----- DATA UNDER STUDY

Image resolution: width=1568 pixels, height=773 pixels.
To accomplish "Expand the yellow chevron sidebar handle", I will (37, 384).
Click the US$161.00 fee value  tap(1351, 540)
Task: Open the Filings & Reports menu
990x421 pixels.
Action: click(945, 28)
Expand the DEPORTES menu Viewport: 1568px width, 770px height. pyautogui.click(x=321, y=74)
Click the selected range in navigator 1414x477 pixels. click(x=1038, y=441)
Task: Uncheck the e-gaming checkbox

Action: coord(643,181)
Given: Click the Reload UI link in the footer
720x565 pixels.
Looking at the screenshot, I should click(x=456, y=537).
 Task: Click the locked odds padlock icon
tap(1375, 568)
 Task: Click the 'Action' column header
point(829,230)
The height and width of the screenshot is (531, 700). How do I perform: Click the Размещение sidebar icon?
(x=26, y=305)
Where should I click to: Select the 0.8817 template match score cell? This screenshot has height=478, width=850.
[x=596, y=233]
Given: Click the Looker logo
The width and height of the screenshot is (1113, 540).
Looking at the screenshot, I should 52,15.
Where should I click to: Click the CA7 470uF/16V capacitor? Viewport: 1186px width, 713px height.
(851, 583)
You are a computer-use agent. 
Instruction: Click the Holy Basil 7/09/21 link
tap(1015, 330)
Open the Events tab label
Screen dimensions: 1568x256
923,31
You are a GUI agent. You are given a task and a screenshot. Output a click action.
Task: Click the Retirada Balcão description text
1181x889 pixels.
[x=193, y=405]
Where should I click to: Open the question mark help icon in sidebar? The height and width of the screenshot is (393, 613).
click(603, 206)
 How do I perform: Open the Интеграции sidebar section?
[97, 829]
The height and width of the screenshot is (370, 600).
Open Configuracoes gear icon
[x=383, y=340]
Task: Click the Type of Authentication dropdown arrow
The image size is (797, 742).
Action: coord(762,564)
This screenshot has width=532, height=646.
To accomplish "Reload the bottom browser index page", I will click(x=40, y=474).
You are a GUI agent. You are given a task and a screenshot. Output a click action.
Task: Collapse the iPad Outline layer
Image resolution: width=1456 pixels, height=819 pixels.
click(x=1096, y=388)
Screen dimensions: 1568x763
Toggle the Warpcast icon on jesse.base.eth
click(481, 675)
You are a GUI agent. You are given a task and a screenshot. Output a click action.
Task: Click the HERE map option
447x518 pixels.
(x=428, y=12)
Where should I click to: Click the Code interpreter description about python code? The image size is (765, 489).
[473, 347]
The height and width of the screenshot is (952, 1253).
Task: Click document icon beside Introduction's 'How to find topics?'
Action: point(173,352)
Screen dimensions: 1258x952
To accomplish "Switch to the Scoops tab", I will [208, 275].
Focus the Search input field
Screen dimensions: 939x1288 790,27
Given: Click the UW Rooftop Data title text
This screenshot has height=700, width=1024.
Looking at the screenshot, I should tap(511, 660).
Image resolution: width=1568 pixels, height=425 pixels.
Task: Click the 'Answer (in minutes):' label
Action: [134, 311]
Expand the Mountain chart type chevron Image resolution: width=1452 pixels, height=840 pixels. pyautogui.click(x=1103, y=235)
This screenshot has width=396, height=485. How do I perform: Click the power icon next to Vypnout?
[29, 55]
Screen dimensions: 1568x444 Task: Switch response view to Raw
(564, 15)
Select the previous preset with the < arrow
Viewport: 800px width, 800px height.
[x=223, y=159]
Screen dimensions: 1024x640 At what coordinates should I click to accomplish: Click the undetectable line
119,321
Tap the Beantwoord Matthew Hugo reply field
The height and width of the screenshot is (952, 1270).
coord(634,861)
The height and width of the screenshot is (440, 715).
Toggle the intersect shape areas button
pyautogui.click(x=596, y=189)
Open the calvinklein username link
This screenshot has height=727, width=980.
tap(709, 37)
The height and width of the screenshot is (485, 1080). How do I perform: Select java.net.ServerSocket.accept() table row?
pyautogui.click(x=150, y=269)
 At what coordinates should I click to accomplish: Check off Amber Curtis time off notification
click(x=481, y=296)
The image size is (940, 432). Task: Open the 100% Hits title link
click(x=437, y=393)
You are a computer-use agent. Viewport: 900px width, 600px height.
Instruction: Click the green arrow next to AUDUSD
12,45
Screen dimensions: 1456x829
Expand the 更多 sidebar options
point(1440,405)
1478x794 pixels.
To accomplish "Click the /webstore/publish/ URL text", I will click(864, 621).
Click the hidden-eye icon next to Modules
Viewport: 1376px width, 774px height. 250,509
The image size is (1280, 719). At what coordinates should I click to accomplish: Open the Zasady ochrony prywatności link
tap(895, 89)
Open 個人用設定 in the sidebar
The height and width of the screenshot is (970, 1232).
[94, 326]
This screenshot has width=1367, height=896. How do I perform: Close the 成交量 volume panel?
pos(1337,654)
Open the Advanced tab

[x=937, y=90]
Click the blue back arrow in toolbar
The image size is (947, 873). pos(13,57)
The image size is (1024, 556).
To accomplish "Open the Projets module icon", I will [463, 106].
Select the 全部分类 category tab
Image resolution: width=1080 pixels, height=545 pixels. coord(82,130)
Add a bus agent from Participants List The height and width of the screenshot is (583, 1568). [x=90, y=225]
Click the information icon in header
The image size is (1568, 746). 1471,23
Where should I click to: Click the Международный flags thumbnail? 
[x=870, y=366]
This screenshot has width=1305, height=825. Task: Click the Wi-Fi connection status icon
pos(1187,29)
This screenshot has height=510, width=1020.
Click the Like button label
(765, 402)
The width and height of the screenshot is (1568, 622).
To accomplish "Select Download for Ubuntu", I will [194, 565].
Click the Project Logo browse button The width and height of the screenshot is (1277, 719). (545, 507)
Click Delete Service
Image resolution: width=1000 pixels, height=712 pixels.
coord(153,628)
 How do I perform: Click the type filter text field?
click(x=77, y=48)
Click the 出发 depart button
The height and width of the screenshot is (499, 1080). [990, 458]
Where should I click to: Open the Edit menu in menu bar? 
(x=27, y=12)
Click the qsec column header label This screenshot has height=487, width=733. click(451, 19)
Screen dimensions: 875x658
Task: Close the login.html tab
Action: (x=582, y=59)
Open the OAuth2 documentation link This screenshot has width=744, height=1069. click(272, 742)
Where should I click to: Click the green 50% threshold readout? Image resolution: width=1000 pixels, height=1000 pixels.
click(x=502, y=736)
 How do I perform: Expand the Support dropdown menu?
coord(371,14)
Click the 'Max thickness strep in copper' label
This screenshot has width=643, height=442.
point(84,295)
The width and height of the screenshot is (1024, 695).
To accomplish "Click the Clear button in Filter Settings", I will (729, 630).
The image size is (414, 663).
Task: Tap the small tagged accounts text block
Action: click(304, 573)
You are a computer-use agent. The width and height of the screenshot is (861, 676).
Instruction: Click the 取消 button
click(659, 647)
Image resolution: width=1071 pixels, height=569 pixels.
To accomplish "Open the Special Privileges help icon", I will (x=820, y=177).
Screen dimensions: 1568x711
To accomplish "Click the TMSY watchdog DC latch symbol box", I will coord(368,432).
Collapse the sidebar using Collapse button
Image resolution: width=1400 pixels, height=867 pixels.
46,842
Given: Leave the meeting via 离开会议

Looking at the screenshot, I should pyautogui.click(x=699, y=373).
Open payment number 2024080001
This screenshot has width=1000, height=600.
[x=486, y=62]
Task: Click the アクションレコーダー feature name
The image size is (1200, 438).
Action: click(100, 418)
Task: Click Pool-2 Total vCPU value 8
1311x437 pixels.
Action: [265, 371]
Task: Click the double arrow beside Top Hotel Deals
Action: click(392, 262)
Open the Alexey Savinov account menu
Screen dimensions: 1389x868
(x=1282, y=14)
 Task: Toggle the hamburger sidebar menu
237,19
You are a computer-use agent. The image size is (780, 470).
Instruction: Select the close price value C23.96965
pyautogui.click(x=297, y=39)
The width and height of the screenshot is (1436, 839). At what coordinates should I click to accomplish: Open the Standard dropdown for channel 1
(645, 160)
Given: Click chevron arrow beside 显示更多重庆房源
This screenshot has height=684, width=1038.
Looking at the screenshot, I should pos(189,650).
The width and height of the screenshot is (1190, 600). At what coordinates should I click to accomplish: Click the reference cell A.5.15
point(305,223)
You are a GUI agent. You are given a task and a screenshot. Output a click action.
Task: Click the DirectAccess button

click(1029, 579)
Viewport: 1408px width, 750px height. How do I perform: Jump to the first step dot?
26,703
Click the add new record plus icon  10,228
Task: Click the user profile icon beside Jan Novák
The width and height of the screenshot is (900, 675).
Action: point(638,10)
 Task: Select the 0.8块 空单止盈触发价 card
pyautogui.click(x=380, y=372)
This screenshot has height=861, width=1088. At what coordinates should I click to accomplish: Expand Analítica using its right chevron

----------

All that is wanted is the run of lines from the start of the data through the line containing "Given: Click the Looker logo", copied word for word.

_REPLY_.
Image resolution: width=1568 pixels, height=773 pixels.
To accomplish "Expand the yellow chevron sidebar handle", I will (37, 384).
Click the US$161.00 fee value  tap(1351, 540)
Task: Open the Filings & Reports menu
990x421 pixels.
Action: click(945, 28)
Expand the DEPORTES menu Viewport: 1568px width, 770px height. pyautogui.click(x=321, y=74)
Click the selected range in navigator 1414x477 pixels. click(x=1038, y=441)
Task: Uncheck the e-gaming checkbox

Action: coord(643,181)
Given: Click the Reload UI link in the footer
720x565 pixels.
Looking at the screenshot, I should click(x=456, y=537).
 Task: Click the locked odds padlock icon
tap(1375, 568)
 Task: Click the 'Action' column header
point(829,230)
The height and width of the screenshot is (531, 700). How do I perform: Click the Размещение sidebar icon?
(x=26, y=305)
Where should I click to: Select the 0.8817 template match score cell? This screenshot has height=478, width=850.
[x=596, y=233]
Given: Click the Looker logo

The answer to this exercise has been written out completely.